Ami prit une petite branche en souriant et s’en servit pour dessiner une figure humaine sur le sable. – Le modèle humain est universel : tête, tronc, extrémités. Il y a cependant de petites différences dans chaque monde : la taille, la couleur de la peau, la forme des oreilles, de petites différences. Je ressemble à un Terrien parce que les gens de ma planète ressemblent aux enfants de la Terre mais Dieu n’a pas la forme d’un homme. Viens, allons nous promener. Nous marchions sur le sentier en direction du village et il mit son bras sur mon épaule. Je voyais en lui le frère que je n’avais jamais eu. Quelques oiseaux nocturnes passaient au loin en criaillant. Ami semblait se délecter de ces sons, il respirait l’air marin.

– Dieu n’a pas une apparence humaine ; son visage brillait dans la nuit en parlant du Créateur. Il n’a aucune forme, ce n’est pas une personne comme toi ou moi. C’est un Être infini, de l’Énergie créatrice pure…de l’Amour pur…

– Ah ! Il disait cela d’une manière si jolie qu’il parvenait à me bouleverser.

– Ah ! C’est pour cela que l’univers est si beau et si bon…agréai-je. Je songeais alors à ces habitants des mondes primitifs dont il m’avait parlé et aussi aux méchants de notre monde.

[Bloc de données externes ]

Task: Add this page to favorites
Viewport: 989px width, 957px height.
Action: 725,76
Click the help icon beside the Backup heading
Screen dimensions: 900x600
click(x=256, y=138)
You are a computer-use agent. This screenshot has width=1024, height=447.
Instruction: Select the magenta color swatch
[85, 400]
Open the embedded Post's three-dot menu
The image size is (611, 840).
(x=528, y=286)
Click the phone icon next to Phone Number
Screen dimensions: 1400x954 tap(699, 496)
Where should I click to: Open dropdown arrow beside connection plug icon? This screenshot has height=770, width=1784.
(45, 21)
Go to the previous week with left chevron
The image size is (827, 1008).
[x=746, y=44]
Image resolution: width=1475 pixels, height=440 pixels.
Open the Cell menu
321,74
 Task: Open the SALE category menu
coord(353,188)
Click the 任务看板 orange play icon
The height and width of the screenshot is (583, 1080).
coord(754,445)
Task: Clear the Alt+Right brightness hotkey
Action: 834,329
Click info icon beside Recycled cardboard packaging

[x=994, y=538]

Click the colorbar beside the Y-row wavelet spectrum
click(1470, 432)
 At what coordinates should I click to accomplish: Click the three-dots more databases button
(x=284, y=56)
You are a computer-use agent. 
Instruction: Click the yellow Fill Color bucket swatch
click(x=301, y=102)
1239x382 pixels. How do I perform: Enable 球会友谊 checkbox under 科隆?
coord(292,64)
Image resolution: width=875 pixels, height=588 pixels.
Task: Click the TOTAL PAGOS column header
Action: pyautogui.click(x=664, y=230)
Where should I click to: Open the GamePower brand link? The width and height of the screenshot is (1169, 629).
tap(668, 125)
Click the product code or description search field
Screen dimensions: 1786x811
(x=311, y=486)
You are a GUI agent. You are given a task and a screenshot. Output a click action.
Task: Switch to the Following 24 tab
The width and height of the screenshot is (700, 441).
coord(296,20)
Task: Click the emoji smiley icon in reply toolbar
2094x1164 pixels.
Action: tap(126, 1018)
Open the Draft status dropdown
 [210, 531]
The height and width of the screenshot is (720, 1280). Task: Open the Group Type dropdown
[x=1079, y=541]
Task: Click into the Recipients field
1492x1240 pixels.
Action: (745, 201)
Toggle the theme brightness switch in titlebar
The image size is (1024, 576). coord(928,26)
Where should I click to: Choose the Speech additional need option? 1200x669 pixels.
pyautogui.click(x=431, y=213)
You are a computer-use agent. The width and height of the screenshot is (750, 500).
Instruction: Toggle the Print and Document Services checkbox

– Et les méchants ? – Un jour, ils deviendront bons. – Il aurait mieux valu qu’ils naissent bons en premier lieu, ainsi il n’y aurait pas eu de mal nulle part.

– Si on ne connaît pas le mal comment peut-on apprécier le bon, comment pourrait-on s’améliorer ?

– Je ne comprends pas bien. – Trouves-tu cela merveilleux de voir ? – Je ne sais pas. Je n’y ai jamais pensé…je crois que oui. – Si tu avais été aveugle de naissance et que tu recouvrais soudainement la vue, alors est-ce que cela te paraîtrait merveilleux de voir ?

– Ah oui ! Sûrement. – Ceux qui ont connu une vie dure et violente sont ravis lorsqu’il en arrive une plus agréable ; ils la considèrent alors comme un bien inestimable. S’il n’y avait jamais de nuit, on ne pourrait pas jouir d’un lever de soleil… Nous cheminons sur le sentier bordé d’arbres et illuminé par la Lune. En arrivant près de ma maison, j’y entrais silencieusement pour y chercher un chandail, puis je retournais rejoindre Ami. Nous reprîmes notre promenade tout en discutant. Ami contemplait tout pendant qu’il parlait. Les premières rues du village n’étaient pas encore en vue, ni la lumière des lampadaires publics.

– Te rends-tu compte de ce que tu es en train de faire ? Me demande-t-il à l’improviste. – Non…quoi ? – Tu es en train de marcher, tu peux marcher. – Ah oui, bien sûr. Qu’y-a-t-il d’extraordinaire à cela ? – Imagine pour un moment une personne devenue invalide, qui durant des mois et même des années, persiste à poursuivre des exercices qui, elle l’espère, la sauveront. Et voilà qu’un jour, cette personne parvient à marcher de nouveau. Elle trouvera alors très certainement extraordinaire de marcher. Elle en sera reconnaissante et l’appréciera à sa juste valeur. Toi par contre, tu marches sans t’en rendre compte, sans en réaliser le merveilleux.

Tu as parfaitement raison. Grâce à toi, je me rends compte de beaucoup de choses auxquelles je n’avais jamais songé auparavant.